*AIM OF THE TASK*:
Extend the TensorRT-LLM issue thread about all-zero activation values in the Llama 70B benchmark, starting right after its final sentence.

*SOURCE PASSAGE*:
+ + + + + + +
NVIDIA / TensorRT-LLM

TensorRT-LLM provides users with an easy-to-use Python API to define Large Language Models (LLMs) and build TensorRT engines that contain state-of-the-art optimizations to perform inference efficiently on NVIDIA GPUs. TensorRT-LLM also contains components to create Python and C++ runtimes that execute those TensorRT engines.
https://nvidia.github.io/TensorRT-LLM
Apache License 2.0
8.67k stars 990 forks source link

All of the activation values are zero in benchmark #844

Open leizhao1234 opened 10 months ago

leizhao1234 commented 10 months ago

When I was running the benchmark for Llama 70b, I found that all of the activation values are zero. ''' python build.py --model_dir /code/tensorrt_llm/models/Llama-2-70b-chat-hf/ --dtype float16 --remove_input_padding --use_gpt_attention_plugin float16 --enable_context_fmha --use_gemm_plugin float16 --use_weight_only --weight_only_precision int4 --paged_kv_cache --use_inflight_batching --int8_kv_cache --output_dir ./tmp/llama/70B/trt_engines/fp16/1-gpu/

./gptSessionBenchmark --model llama --engine_dir /code/tensorrt_llm/models/tmp/llama/70B/trt_engines/fp16/1-gpu/ --batch_size "8" --input_output_len "1024,1" ''' I don't know what happens, and i think multiplication of matrices with all zeros can greatly affect performance.
+ + + + + + +
*GIVEN INFORMATION*:
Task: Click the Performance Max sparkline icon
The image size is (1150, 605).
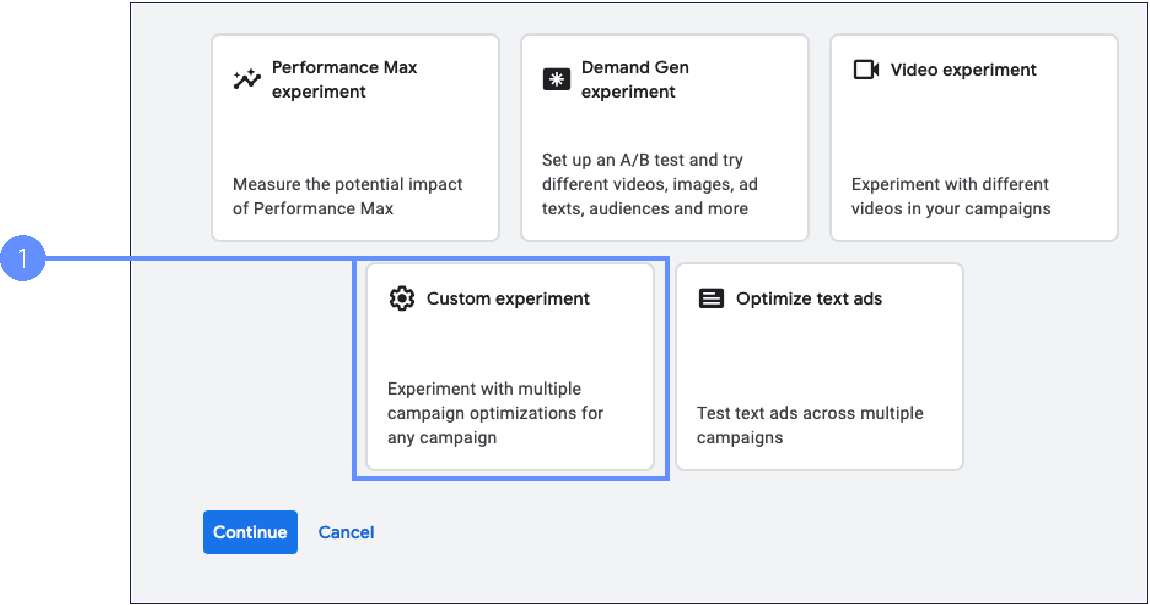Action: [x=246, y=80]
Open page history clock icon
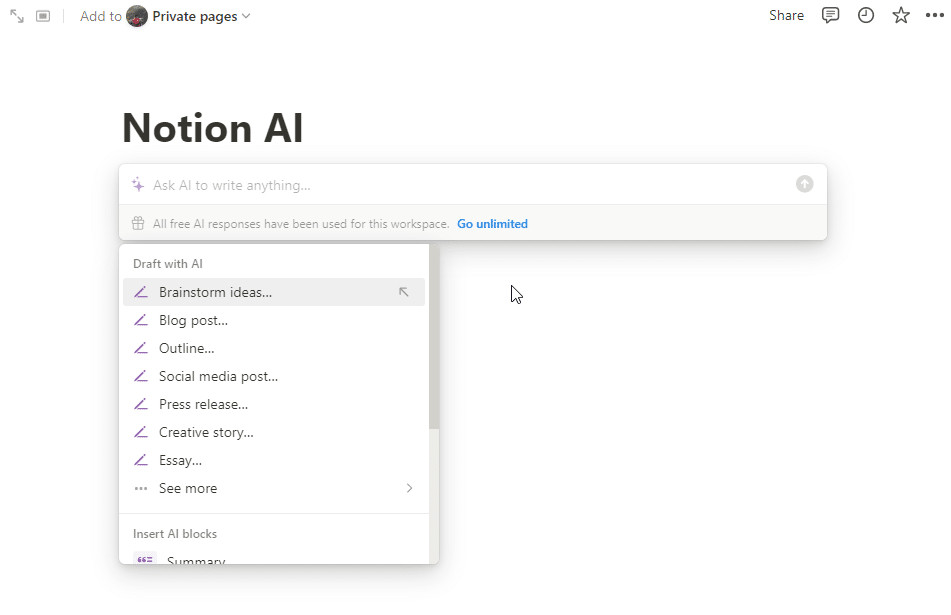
+ + + + + + +
*TASK ANSWER*:
byshiue commented 10 months ago

Could you share how do you print the activation values?

leizhao1234 commented 10 months ago
截屏2024-01-10 16 51 00
byshiue commented 10 months ago

I am afraid that you try printing a half number by a float data type in printf. Please cast them to float before printing.

nv-guomingz commented 1 day ago

Hi @leizhao1234 do u still have further issue or question now? If not, we'll close it soon.